[A block of data]
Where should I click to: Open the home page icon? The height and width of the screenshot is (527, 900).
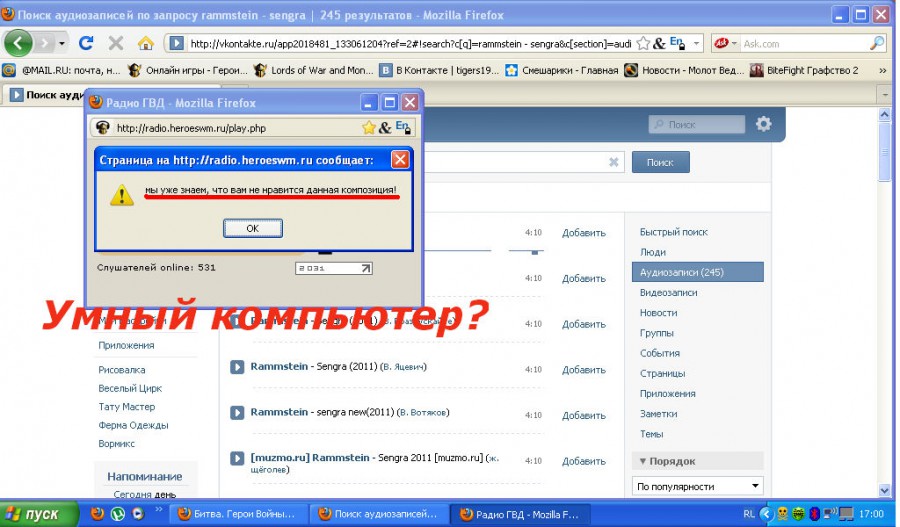coord(146,43)
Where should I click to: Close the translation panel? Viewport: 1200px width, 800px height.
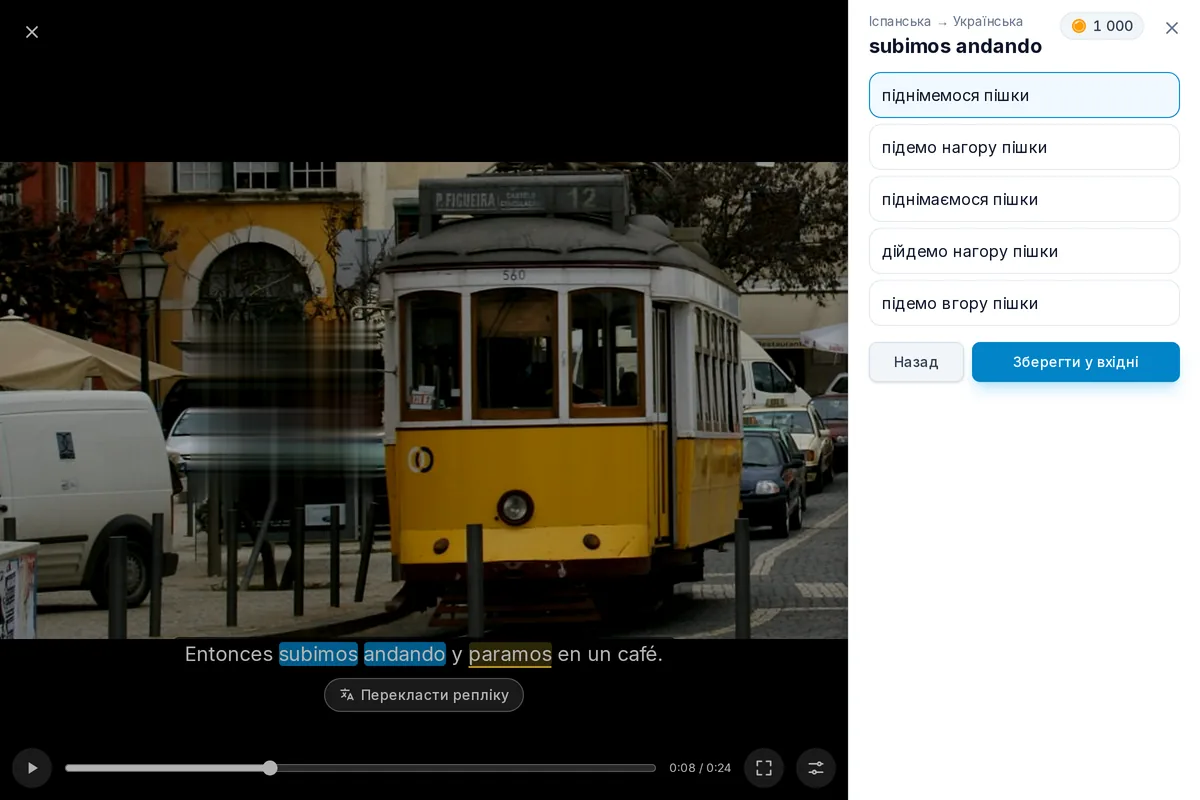coord(1172,28)
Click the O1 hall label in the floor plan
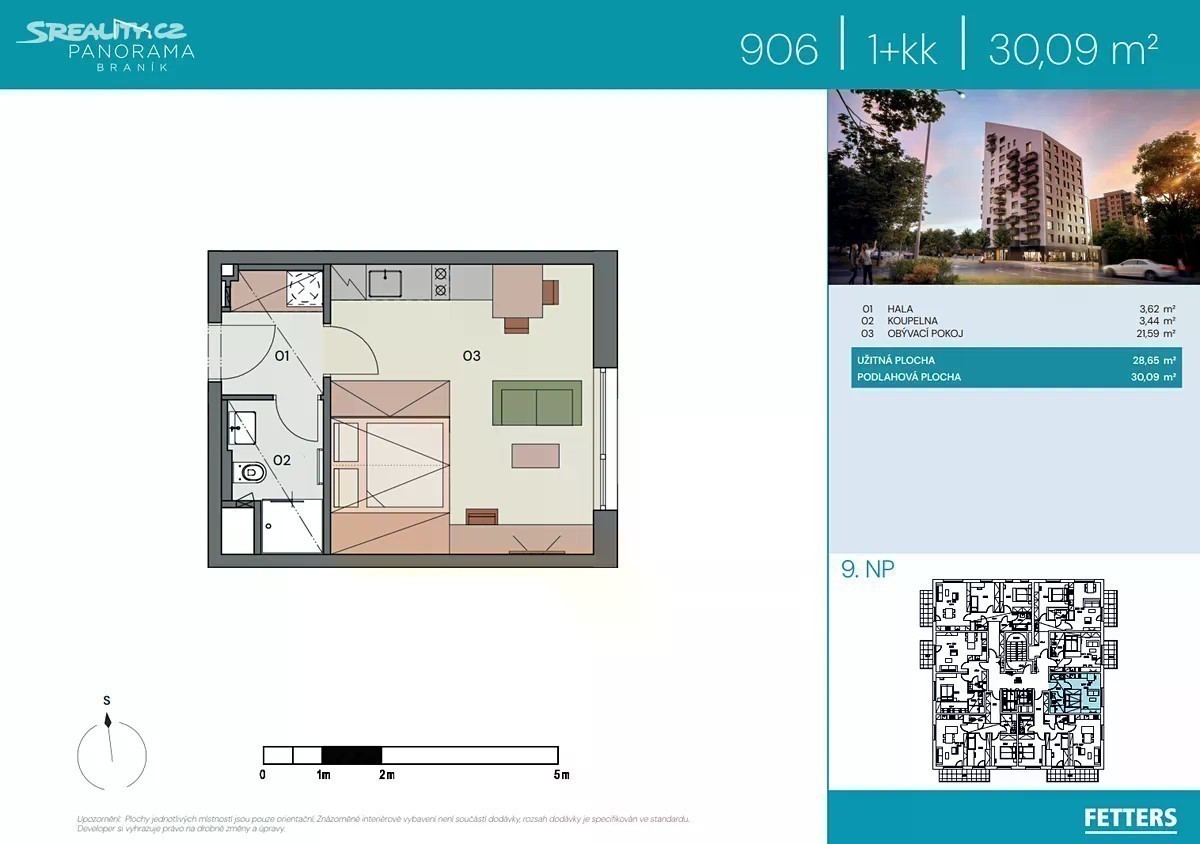This screenshot has height=844, width=1200. [282, 355]
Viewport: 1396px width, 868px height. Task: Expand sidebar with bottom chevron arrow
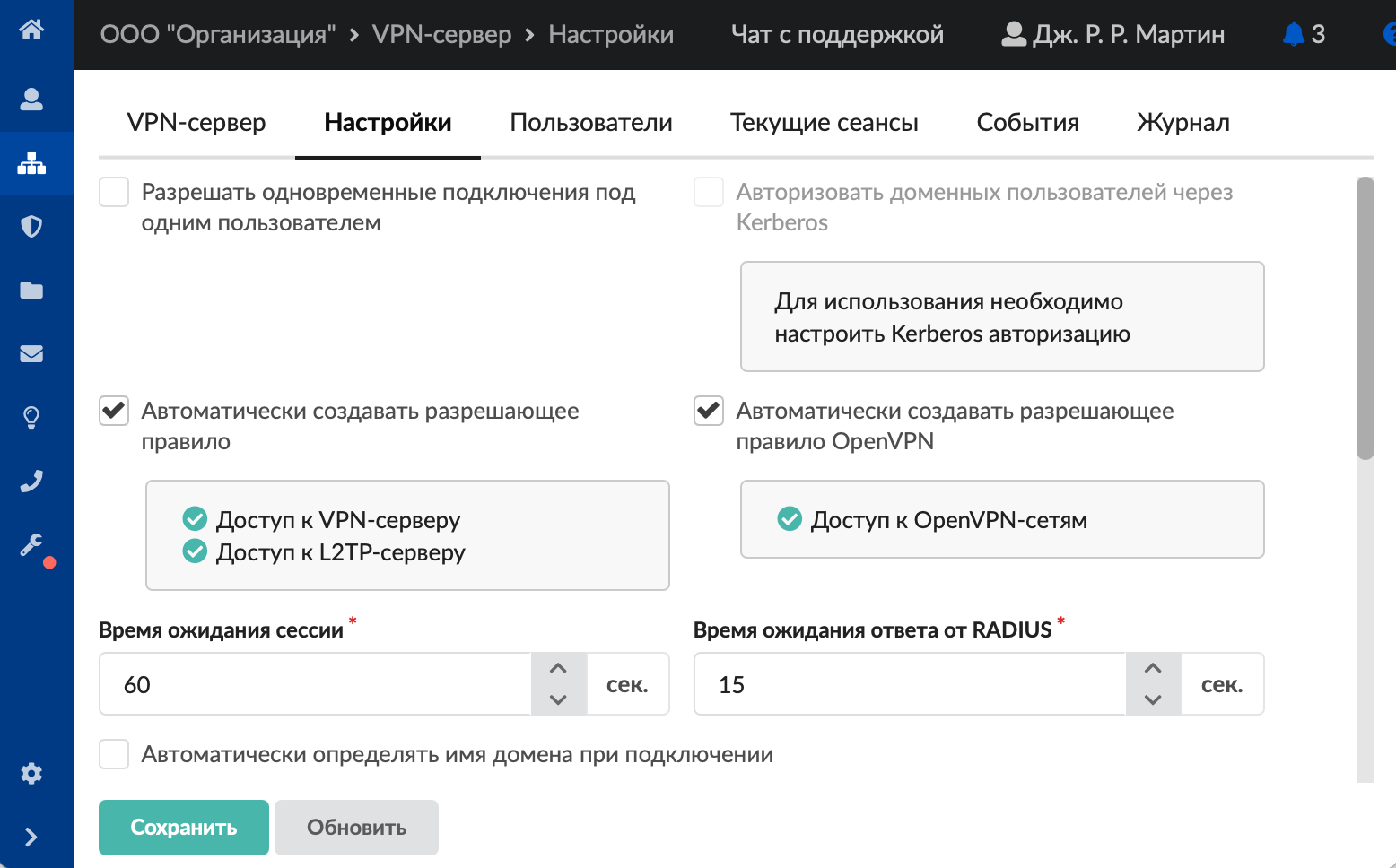pos(31,837)
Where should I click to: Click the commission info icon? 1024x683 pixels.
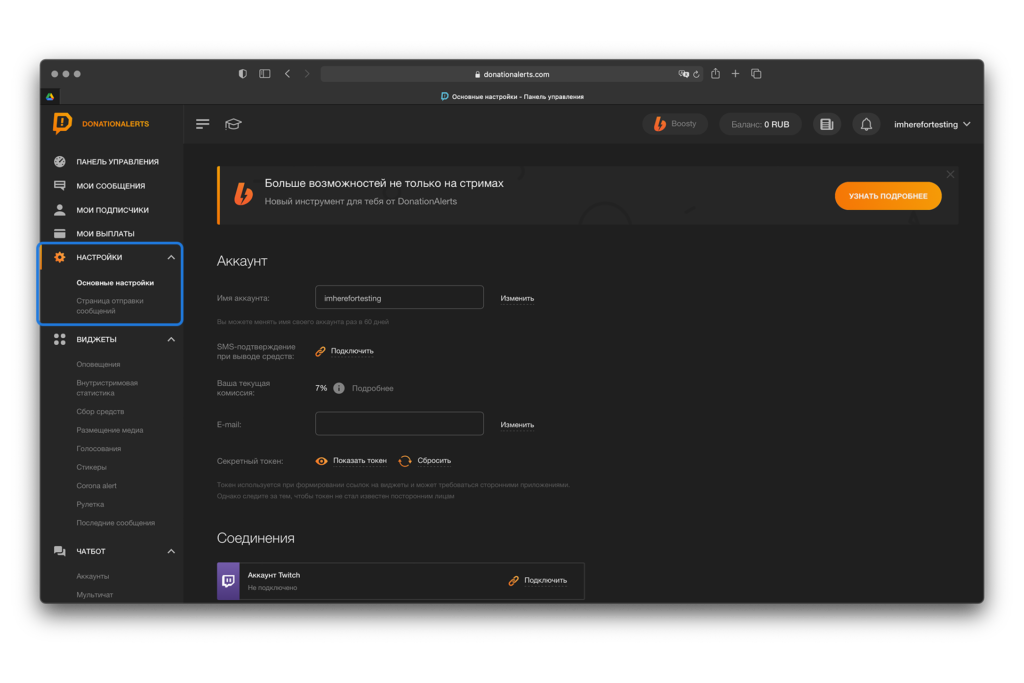[x=339, y=388]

Exercise
Change every "Where should I click to" in the material above to "Where do I tap to", leaving everything else unchanged. Leave the pictures out of your answer.

Task answer
Where do I tap to: Open the home page icon? The height and width of the screenshot is (527, 900).
coord(146,43)
Where do I tap to: Close the translation panel? Viewport: 1200px width, 800px height.
coord(1172,28)
Click the O1 hall label in the floor plan
This screenshot has height=844, width=1200. [282, 355]
Viewport: 1396px width, 868px height. Task: Expand sidebar with bottom chevron arrow
pos(31,837)
Where do I tap to: Click the commission info icon? 1024x683 pixels.
[x=339, y=388]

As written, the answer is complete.